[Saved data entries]
□ □ □ □ □
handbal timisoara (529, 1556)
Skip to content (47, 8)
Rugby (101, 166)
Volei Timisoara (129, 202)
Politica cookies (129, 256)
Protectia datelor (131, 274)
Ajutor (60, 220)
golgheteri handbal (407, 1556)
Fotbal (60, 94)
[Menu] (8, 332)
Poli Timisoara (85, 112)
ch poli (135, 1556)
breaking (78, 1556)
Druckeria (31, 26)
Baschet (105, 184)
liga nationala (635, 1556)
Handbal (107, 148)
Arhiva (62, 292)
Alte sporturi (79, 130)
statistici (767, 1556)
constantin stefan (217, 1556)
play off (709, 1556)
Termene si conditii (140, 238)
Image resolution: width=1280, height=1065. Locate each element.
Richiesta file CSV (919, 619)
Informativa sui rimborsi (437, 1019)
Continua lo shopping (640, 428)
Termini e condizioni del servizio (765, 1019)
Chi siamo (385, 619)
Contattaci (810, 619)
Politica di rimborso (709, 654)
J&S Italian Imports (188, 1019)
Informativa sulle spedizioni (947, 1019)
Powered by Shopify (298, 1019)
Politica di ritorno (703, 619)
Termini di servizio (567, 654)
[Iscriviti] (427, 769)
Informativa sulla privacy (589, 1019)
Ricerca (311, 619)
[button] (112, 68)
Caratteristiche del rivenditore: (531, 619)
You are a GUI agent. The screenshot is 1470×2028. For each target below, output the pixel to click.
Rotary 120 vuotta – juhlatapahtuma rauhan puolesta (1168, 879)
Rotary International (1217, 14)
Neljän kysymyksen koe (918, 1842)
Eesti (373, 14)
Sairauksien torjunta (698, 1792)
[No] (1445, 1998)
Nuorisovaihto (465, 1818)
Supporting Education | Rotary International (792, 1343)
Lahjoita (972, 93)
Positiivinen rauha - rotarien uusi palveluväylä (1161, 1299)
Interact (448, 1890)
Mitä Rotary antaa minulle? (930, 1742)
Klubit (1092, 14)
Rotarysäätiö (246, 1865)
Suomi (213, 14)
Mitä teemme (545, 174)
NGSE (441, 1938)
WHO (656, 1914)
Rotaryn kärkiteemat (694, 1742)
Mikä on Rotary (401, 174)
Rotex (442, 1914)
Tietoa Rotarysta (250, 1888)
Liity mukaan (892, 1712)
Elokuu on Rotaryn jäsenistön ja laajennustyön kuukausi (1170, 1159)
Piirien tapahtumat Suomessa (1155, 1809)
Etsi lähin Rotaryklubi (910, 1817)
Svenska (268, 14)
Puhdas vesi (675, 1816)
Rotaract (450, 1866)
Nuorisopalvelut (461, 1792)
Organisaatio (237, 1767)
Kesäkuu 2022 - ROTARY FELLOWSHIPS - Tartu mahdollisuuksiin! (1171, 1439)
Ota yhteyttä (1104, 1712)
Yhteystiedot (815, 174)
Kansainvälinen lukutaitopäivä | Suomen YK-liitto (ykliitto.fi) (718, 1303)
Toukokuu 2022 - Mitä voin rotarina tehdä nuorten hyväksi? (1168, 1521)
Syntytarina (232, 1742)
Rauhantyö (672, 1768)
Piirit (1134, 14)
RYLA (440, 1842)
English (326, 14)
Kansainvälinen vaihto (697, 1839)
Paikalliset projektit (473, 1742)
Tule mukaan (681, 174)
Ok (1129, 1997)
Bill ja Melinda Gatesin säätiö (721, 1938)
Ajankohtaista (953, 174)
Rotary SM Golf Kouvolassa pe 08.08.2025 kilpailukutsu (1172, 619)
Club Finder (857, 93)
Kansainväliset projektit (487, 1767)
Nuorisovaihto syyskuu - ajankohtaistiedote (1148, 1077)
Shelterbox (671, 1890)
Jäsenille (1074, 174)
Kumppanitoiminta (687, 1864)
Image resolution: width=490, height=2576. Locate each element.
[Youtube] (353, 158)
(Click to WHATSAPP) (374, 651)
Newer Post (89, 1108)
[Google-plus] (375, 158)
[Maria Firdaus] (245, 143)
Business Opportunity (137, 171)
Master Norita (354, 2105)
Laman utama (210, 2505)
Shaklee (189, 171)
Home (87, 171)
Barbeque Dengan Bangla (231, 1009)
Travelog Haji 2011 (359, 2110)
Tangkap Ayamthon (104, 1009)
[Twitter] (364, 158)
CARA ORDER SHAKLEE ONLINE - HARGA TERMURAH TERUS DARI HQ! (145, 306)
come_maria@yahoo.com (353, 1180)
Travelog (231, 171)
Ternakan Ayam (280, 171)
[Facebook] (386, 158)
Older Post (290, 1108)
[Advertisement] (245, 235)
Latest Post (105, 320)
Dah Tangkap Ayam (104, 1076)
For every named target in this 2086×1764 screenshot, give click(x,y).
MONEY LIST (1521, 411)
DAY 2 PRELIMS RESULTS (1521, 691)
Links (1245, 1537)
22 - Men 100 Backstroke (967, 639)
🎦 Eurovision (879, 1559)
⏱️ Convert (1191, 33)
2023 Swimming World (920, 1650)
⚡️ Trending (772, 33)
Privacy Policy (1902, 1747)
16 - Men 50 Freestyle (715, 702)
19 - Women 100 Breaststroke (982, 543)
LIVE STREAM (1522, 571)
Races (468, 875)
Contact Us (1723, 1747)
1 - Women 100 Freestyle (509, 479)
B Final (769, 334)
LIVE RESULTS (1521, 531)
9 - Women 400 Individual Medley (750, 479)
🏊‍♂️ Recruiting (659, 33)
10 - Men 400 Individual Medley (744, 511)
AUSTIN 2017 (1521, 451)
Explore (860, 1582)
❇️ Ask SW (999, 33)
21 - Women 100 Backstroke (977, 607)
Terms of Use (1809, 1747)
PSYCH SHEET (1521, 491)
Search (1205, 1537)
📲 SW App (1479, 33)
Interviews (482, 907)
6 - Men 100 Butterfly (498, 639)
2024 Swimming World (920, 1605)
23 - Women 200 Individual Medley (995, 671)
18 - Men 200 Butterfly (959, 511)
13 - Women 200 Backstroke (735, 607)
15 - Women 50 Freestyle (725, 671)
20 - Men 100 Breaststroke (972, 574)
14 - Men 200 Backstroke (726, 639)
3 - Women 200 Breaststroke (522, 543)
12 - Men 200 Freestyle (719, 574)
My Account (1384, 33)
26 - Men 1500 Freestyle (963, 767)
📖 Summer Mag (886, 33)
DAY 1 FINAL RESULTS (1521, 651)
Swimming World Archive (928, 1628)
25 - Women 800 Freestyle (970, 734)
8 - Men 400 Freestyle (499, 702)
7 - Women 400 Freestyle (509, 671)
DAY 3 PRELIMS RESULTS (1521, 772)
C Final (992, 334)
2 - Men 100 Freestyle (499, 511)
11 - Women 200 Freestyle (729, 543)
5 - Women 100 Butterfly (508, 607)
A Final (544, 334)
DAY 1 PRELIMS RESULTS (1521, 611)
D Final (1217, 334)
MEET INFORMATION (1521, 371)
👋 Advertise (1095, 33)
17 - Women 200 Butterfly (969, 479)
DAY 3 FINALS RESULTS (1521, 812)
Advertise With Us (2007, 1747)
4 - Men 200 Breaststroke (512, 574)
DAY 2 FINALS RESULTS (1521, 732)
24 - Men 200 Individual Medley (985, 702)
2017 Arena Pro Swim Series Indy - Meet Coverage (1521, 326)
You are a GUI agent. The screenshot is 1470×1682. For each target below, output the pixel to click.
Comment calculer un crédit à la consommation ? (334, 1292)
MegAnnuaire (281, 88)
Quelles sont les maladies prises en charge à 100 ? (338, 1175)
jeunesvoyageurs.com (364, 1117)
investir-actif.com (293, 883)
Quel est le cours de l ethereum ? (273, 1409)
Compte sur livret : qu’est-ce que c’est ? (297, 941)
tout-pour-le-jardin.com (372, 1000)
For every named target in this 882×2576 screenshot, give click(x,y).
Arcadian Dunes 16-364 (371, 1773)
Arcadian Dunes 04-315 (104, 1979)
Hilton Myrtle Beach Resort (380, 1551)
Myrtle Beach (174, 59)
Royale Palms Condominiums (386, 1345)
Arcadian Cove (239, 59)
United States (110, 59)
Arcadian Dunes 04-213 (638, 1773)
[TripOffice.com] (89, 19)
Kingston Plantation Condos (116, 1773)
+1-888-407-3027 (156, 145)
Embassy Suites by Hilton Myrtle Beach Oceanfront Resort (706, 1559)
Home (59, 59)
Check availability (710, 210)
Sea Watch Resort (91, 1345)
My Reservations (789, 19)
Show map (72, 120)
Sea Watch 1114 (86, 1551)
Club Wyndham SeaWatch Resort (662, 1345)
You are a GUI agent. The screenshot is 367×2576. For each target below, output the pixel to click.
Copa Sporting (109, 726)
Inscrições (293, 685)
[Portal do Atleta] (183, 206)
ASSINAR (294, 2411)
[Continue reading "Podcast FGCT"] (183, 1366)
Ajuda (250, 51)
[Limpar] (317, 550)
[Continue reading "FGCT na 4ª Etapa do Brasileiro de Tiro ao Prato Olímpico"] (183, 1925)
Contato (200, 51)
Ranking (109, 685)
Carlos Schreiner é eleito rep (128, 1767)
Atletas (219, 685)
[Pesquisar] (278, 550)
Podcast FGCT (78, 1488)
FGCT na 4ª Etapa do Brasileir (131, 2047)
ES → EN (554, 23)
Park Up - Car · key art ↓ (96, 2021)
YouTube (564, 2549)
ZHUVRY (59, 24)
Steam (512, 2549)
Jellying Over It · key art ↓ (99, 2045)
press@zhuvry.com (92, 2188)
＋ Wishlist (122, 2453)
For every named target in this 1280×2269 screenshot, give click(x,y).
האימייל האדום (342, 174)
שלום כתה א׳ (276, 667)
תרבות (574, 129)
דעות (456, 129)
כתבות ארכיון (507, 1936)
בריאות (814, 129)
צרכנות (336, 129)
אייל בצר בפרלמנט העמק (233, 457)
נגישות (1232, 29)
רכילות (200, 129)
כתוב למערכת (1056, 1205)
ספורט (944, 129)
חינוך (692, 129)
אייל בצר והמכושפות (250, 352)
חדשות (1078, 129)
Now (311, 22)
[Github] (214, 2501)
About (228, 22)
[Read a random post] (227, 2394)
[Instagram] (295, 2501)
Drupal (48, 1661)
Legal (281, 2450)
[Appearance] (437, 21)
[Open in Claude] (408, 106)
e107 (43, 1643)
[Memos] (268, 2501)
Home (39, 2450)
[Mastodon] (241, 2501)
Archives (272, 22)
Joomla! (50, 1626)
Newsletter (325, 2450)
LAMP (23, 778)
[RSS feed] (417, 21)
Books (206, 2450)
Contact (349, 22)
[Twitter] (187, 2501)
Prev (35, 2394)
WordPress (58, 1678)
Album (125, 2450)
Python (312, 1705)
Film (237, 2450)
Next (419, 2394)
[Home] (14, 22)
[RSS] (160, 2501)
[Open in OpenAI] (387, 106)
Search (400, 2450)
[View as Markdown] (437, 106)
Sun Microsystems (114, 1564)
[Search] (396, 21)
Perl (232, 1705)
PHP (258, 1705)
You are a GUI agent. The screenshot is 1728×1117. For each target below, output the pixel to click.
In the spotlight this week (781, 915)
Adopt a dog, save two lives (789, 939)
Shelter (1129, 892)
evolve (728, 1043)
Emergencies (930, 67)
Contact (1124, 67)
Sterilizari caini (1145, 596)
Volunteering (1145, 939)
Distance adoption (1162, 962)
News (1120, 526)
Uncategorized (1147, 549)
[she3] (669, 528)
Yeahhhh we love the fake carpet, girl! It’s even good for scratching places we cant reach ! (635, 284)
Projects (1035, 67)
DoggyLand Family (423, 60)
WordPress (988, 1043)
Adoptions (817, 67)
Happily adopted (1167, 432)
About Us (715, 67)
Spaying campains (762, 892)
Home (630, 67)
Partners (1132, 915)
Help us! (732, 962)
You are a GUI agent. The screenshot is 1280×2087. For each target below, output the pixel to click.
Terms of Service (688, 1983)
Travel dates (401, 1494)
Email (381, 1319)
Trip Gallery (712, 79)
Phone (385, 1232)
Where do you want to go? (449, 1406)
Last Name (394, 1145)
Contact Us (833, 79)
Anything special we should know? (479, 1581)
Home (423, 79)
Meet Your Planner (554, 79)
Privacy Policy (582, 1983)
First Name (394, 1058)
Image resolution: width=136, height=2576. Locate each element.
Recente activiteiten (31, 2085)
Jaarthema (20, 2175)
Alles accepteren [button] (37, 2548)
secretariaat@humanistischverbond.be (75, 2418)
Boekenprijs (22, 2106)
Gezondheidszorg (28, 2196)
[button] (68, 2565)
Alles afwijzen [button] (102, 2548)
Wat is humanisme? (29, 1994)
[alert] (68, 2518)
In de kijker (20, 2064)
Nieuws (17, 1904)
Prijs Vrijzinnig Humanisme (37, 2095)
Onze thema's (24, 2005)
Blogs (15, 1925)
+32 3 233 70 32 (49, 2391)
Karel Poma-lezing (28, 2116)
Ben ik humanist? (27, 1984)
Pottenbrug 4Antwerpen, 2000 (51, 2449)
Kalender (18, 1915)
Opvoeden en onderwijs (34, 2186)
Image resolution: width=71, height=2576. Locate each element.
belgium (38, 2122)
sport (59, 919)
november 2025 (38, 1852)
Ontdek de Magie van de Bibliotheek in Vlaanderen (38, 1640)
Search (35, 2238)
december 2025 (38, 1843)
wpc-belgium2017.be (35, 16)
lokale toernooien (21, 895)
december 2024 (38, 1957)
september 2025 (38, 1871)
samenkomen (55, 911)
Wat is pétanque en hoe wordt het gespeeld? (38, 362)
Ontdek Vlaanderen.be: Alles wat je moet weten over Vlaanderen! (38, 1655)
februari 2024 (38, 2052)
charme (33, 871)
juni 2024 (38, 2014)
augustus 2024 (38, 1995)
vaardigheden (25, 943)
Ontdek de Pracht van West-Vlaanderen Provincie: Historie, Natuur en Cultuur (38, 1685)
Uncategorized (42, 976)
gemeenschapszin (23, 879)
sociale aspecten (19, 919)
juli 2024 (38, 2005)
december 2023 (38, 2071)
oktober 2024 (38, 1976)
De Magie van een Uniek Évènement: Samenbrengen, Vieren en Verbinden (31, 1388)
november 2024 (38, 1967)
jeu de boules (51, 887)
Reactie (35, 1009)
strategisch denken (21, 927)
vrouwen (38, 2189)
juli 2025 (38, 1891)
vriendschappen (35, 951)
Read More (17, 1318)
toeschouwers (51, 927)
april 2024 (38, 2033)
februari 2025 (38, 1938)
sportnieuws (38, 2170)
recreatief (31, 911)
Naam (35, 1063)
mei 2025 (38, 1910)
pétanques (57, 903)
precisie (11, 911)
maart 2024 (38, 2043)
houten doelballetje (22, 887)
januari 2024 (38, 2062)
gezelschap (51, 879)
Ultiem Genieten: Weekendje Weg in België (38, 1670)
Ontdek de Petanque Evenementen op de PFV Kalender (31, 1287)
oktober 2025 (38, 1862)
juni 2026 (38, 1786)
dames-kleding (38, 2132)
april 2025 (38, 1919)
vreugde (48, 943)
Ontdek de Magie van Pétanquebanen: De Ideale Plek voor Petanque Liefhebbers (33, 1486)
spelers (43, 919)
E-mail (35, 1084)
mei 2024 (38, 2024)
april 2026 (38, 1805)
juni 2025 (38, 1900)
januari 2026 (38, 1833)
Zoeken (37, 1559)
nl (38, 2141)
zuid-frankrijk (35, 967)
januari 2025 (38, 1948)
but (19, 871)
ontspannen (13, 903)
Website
□ □ □ □ □
• What you need to do
Scan the lines above for the word "screenshot" and copy every one where it occurs.

• Exercise solution
You are a GUI agent. The screenshot is 1470×2028. For each target below, output the pixel to click.
For every named target in this 2086×1764 screenshot, give click(x,y).
You are a GUI agent. The screenshot is 1470×1682. For each target below, output the pixel to click.
For every named target in this 882×2576 screenshot, give click(x,y).
You are a GUI agent. The screenshot is 367×2576. For each target below, output the pixel to click.
For every named target in this 1280×2269 screenshot, give click(x,y).
You are a GUI agent. The screenshot is 1728×1117. For each target below, output the pixel to click.
You are a GUI agent. The screenshot is 1280×2087. For each target below, output the pixel to click.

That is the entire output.